Statt einer Kündigung kann der Azubi auch einen Aufhebungsvertrag mit seinem Ausbildungsbetrieb schließen. Im Unterschied zu einer Kündigung, die immer nur von einer Seite ausgeht, kommt ein Aufhebungsvertrag im beiderseitigen Einverständnis zustande. Und verglichen mit einer Kündigung bringt ein Aufhebungsvertrag zwei große Vorteile mit sich:

  1. Ein Aufhebungsvertrag macht sich im Lebenslauf besser als eine Kündigung. Denn die Kündigung eines Ausbildungsverhältnisses hat, egal von wem sie ausgeht, immer einen negativen Beigeschmack. Ein Aufhebungsvertrag hingegen zeugt davon, dass sich der Azubi und sein Ausbildungsbetrieb gemeinsam auf diese Lösung geeinigt hatten.

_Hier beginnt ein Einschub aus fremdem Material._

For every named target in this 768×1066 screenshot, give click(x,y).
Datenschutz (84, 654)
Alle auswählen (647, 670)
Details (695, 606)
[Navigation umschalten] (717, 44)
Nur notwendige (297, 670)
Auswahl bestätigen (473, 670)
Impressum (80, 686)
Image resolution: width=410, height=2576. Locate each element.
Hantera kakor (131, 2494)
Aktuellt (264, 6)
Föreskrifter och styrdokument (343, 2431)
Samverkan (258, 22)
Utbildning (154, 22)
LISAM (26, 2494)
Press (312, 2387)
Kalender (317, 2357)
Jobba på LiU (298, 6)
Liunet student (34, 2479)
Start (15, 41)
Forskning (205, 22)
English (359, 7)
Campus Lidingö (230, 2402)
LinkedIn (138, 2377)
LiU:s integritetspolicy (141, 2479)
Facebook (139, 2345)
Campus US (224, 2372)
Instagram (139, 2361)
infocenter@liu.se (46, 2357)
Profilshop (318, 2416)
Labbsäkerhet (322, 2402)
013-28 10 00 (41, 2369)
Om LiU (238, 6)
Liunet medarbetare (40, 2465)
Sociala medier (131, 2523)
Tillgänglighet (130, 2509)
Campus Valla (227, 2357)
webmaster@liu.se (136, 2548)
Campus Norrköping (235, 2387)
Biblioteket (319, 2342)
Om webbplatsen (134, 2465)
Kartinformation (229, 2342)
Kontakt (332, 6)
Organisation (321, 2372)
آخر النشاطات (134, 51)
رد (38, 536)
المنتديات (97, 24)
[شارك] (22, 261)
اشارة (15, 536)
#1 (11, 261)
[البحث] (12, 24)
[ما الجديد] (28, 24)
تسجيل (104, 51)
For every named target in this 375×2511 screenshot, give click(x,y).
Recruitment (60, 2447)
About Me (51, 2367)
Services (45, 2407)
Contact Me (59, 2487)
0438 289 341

  2. Bei einem Aufhebungsvertrag müssen keine Fristen eingehalten werden. Eine Kündigung ist an die Kündigungsfrist gebunden. Möchte der Azubi aber schnell aus dem Ausbildungsvertrag aussteigen, weil er zeitnah eine andere Ausbildungs- oder Arbeitsstelle antreten möchte, kann er sich durch den Aufhebungsvertrag mit seinem Ausbildungsbetrieb auf ein schnelles Ende einigen.

Vorsicht ist aber dann geboten, wenn der Azubi noch nicht weiß, wie es beruflich weitergehen wird. Schließt er einen Aufhebungsvertrag, legt die Arbeitsagentur dies so aus, als hätte der Azubi das Ausbildungsverhältnis freiwillig aufgegeben oder das Ende gar verschuldet. Die Folge davon ist, dass Arbeitslosengeld erst nach einer gewissen Sperrzeit bezahlt wird.